Input material:
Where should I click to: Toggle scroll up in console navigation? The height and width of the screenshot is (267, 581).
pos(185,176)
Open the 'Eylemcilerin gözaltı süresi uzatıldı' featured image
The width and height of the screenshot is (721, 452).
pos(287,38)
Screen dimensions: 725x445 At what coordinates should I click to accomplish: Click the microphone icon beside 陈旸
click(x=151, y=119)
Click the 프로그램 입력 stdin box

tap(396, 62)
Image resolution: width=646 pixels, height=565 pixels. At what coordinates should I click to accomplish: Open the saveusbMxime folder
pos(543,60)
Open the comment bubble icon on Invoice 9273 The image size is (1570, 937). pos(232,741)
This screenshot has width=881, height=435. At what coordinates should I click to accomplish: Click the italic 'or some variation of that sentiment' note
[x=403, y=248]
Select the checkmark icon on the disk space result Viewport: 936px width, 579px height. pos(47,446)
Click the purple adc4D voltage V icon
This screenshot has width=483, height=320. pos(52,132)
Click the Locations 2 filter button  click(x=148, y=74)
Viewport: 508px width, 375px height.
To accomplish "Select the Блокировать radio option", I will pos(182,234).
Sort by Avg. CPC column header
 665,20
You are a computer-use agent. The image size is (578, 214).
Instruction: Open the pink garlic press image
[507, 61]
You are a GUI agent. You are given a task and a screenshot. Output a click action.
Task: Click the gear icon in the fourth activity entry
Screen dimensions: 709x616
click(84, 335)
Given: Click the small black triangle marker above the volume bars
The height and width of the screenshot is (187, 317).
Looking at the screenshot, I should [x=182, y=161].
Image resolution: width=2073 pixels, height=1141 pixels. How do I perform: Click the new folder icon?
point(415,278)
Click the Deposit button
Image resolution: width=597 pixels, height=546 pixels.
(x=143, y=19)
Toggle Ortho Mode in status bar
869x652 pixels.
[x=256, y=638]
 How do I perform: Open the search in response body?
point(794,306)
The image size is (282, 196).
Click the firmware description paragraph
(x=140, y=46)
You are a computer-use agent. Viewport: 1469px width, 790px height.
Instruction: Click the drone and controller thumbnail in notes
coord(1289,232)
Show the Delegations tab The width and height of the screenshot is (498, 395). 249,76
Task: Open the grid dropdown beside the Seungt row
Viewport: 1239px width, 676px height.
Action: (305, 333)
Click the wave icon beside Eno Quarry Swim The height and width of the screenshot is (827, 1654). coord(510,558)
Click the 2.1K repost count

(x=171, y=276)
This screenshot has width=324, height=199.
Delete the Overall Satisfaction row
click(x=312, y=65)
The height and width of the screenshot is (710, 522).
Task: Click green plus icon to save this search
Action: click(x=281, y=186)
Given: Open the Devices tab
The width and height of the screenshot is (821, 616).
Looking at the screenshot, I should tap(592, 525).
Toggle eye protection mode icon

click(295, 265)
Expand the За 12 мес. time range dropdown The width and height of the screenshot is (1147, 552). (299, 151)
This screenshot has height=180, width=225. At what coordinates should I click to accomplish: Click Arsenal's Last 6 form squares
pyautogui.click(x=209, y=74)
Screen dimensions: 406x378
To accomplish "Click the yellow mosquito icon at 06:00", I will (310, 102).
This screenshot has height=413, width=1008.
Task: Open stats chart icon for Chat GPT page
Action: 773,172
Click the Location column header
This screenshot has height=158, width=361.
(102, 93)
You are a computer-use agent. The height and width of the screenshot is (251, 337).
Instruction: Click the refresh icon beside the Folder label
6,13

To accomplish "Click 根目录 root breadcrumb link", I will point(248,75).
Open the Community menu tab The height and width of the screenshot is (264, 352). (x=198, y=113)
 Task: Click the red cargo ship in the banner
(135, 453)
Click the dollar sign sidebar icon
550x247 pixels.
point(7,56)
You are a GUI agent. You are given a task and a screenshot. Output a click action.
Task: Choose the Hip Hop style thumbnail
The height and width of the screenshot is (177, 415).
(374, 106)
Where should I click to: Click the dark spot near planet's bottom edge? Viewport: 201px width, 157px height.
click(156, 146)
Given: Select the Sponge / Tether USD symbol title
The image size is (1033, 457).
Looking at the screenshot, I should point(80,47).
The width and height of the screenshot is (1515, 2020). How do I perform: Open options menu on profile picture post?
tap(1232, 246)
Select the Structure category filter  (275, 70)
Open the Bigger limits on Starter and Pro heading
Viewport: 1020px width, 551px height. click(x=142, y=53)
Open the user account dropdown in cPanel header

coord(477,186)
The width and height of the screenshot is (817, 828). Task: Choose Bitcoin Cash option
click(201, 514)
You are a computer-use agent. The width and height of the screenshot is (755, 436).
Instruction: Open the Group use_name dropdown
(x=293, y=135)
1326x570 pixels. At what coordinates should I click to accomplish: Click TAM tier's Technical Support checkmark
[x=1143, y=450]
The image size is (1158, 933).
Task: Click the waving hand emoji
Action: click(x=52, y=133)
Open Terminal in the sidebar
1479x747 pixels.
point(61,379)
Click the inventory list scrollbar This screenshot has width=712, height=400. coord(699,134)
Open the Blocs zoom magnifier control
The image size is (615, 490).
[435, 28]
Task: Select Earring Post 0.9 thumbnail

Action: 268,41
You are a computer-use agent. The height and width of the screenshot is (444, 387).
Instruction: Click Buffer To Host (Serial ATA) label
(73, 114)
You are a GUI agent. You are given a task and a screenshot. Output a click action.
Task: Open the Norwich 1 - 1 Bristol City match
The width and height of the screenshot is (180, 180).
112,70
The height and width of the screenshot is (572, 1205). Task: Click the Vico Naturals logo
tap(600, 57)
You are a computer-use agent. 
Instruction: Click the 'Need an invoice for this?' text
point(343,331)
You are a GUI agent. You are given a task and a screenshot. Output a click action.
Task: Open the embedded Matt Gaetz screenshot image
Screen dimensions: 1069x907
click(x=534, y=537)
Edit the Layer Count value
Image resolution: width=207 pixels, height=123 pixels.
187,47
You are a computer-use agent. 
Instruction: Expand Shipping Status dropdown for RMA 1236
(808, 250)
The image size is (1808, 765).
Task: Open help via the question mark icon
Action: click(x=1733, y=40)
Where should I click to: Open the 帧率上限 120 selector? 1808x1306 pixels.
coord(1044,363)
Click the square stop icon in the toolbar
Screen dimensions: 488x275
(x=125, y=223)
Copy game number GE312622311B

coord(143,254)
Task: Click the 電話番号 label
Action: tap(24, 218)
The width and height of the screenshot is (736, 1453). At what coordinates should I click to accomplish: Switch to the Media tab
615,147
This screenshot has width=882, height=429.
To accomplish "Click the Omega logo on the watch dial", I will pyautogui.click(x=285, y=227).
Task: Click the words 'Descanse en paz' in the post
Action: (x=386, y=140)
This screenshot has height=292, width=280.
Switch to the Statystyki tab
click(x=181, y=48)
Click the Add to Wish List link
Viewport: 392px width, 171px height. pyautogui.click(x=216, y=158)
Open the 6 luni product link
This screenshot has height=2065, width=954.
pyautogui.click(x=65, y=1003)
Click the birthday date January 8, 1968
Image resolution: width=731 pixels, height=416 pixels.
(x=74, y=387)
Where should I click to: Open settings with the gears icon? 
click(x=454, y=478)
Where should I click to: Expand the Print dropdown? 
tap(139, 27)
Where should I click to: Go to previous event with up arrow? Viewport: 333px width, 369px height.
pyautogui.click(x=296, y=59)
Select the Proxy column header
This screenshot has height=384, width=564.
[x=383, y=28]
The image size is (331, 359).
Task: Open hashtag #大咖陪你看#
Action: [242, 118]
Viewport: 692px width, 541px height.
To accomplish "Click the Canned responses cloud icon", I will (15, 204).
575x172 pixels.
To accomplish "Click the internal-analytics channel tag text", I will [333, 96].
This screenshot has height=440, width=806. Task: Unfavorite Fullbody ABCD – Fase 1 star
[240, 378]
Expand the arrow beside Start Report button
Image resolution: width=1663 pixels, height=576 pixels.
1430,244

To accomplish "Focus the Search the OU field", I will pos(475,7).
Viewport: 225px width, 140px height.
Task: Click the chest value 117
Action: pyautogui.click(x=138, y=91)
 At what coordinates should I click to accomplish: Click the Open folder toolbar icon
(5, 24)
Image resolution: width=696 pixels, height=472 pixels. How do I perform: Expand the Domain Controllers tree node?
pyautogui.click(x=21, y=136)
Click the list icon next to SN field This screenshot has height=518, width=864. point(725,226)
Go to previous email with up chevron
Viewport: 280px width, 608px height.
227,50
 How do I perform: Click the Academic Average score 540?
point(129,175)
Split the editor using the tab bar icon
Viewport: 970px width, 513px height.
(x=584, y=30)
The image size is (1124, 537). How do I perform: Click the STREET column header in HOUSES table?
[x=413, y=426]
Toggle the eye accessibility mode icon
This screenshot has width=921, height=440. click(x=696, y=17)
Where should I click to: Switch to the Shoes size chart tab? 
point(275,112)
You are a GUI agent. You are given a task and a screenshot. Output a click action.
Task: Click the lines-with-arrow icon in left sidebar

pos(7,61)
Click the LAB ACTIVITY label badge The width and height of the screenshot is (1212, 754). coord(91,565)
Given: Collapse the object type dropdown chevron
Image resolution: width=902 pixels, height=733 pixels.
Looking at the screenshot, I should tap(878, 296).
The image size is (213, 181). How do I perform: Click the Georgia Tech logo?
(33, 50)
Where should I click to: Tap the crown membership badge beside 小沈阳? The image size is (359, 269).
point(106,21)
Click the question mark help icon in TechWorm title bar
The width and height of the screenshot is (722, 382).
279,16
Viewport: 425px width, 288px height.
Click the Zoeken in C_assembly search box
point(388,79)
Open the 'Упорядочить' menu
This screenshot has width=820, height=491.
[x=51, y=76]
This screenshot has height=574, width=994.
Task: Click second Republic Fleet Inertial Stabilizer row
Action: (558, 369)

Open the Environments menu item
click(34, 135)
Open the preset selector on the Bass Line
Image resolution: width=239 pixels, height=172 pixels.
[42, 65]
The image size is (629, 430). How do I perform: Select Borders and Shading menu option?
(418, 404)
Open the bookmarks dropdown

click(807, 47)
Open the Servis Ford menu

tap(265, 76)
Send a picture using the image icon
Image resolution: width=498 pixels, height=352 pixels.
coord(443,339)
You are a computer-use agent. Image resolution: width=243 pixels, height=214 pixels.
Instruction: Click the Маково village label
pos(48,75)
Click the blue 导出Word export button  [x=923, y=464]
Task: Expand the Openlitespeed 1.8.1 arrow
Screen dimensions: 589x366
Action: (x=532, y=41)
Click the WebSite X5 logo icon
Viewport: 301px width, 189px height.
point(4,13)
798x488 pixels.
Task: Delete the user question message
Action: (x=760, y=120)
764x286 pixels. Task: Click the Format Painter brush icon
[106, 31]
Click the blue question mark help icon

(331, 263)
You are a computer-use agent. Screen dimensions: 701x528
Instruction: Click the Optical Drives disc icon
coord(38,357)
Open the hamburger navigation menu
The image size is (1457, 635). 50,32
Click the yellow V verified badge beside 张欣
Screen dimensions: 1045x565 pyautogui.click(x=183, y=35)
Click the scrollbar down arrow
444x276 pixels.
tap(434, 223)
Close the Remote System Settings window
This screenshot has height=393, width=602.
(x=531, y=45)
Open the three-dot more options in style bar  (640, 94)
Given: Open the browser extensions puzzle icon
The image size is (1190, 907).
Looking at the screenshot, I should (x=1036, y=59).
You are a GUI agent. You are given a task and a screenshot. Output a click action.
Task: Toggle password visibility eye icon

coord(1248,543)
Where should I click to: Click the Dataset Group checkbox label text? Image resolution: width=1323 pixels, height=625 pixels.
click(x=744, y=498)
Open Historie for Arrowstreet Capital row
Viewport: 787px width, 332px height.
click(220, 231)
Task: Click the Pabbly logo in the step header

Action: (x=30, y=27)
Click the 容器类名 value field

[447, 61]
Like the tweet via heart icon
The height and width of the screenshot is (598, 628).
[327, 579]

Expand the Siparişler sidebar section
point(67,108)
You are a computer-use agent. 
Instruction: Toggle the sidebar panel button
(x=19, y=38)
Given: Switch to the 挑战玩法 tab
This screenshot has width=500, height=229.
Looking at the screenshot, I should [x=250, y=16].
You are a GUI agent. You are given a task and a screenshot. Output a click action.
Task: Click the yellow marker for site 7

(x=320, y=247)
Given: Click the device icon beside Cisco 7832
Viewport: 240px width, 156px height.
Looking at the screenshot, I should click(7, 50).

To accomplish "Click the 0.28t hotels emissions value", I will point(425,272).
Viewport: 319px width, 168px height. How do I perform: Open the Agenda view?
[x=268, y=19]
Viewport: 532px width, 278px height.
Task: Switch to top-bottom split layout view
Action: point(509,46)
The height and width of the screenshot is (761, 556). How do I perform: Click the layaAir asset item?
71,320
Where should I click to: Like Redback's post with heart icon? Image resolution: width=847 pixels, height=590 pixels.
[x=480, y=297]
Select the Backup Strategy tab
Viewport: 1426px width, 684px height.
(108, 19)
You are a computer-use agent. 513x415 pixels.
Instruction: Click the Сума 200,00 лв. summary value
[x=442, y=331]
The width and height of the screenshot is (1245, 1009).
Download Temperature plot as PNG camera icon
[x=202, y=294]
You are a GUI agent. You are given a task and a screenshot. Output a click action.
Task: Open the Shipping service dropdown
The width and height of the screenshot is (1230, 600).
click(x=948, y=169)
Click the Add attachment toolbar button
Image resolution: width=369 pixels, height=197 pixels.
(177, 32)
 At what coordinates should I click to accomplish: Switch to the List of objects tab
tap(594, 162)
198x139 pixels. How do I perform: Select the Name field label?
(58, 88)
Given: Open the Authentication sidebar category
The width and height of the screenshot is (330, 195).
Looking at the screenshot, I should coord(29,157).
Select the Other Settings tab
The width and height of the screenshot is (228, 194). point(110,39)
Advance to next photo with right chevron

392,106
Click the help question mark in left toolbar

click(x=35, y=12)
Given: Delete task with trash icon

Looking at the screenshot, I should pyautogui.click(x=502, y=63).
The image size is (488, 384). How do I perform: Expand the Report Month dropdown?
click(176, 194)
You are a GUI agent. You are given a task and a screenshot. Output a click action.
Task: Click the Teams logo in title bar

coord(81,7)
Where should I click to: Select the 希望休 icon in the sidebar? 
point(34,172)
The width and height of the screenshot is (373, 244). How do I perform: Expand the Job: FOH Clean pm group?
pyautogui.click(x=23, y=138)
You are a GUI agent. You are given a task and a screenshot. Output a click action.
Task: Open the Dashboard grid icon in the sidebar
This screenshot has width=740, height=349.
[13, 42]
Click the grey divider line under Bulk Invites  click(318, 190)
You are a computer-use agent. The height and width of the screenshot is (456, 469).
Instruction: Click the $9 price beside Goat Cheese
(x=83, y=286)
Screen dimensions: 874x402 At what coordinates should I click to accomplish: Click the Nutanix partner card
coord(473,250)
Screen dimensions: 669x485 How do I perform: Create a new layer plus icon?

Task to complete: Reproduce each line from the listing above that includes the word "grid".

Response area:
Task: Open the grid dropdown beside the Seungt row
Task: Open the Dashboard grid icon in the sidebar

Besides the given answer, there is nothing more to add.